Excerpted text:
══════════════════════════════
Fellow in the project „Epochal Life Worlds: Man, Nature and Technology in Narratives of Crisis and Change“ (June - August 2023)

Short Biography

Meng Xia completed her doctoral studies and teaches in Chinese Studies at the University of New South Wales, Sydney, on the topic of history, memory and narrative in overseas Chinese migrant fiction. She has lectured at the Communication University of Zhejiang, Hangzhou, China. She conducted an empirical research project on theatre reception at Case Western Reserve University, Cleveland, US as visiting researcher in 2015. She published journal articles, editorials, book reviews and translations, and presented her research at international conferences on China studies, world literature and comparative literature. Her research interests include Chinese contemporary literature and cultural studies, memory culture studies, diaspora, narratological theories, trauma and affect, and reception theories.


The Narrative of Transcultural Pandemic Memory

In this project, I pinpoint transcultural memory as the essential approach to globally shared experiences, in this case, the pandemic. “Transcultural memory” means connecting local memories with the loci of its transposition and translation, including memories triggered from transnational experiences as well as memories of global context and significance. Specific to pandemic memory, the disruption of routes and routines, the suffering of the disadvantaged and the marginal, and the trauma from loss and fear, accumulate into common memories relatable to people regardless of their origin and residency. In the case of pandemic, transcultural memory binds people in the sense of mutual impact and entangled relations; yet it also widens the gaps, disputes and splits. In this context, my research investigates how narratives of pandemic memory, expose how people recount, represent and interpret their memory with crossings and shared grounds. I propose that the recognition of transcultural memory demonstrates possibilities to reimagine worldmaking amid the post-Covid crises. I argue that the construction of memory does not only reminisce and commemorate casualties but reexamines and envisions choices of worldmaking. Beyond narratives alleged as factual, rational, and realistic, accounts and visuals of memory generate diverse narratives that tap into the depth and complexity of human condition.
══════════════════════════════
Your goal: Recast the paragraph of the fellow profile that begins "Meng Xia completed her doctoral studies" as a short bulleted list that keeps its main facts. The listing after this point is not needed for anything here.

Provided data:
══════════════════════════════
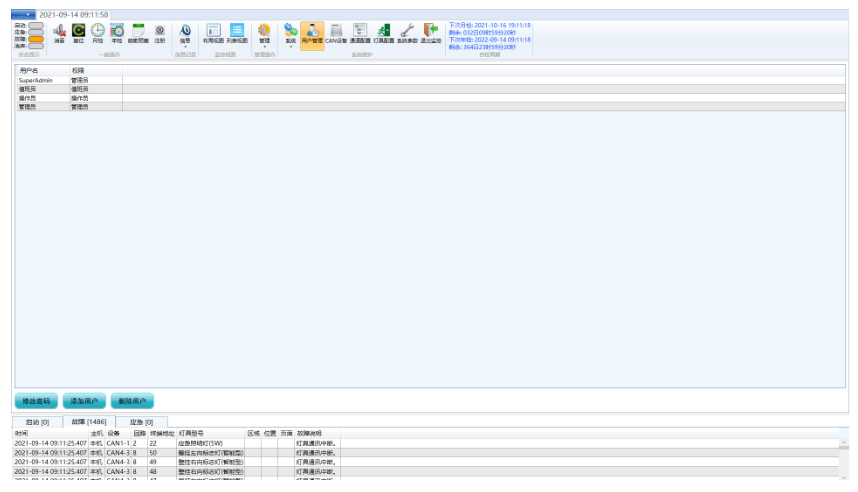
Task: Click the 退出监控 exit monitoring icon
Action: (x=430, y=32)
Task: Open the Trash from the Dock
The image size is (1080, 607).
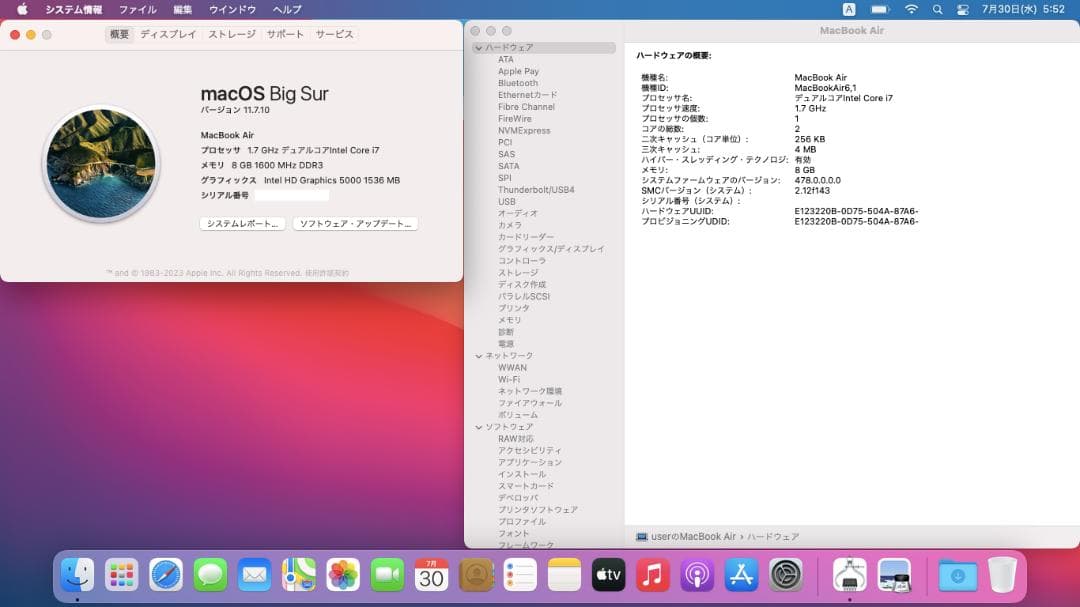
══════════════════════════════
Task solution:
- Completed doctoral studies and teaches in Chinese Studies at the University of New South Wales, Sydney, on history, memory and narrative in overseas Chinese migrant fiction
- Has lectured at the Communication University of Zhejiang, Hangzhou, China
- Was a visiting researcher at Case Western Reserve University, Cleveland, US, in 2015, conducting an empirical research project on theatre reception
- Has published journal articles, editorials, book reviews and translations
- Has presented at international conferences on China studies, world literature and comparative literature
- Research interests: Chinese contemporary literature and cultural studies, memory culture studies, diaspora, narratological theories, trauma and affect, and reception theories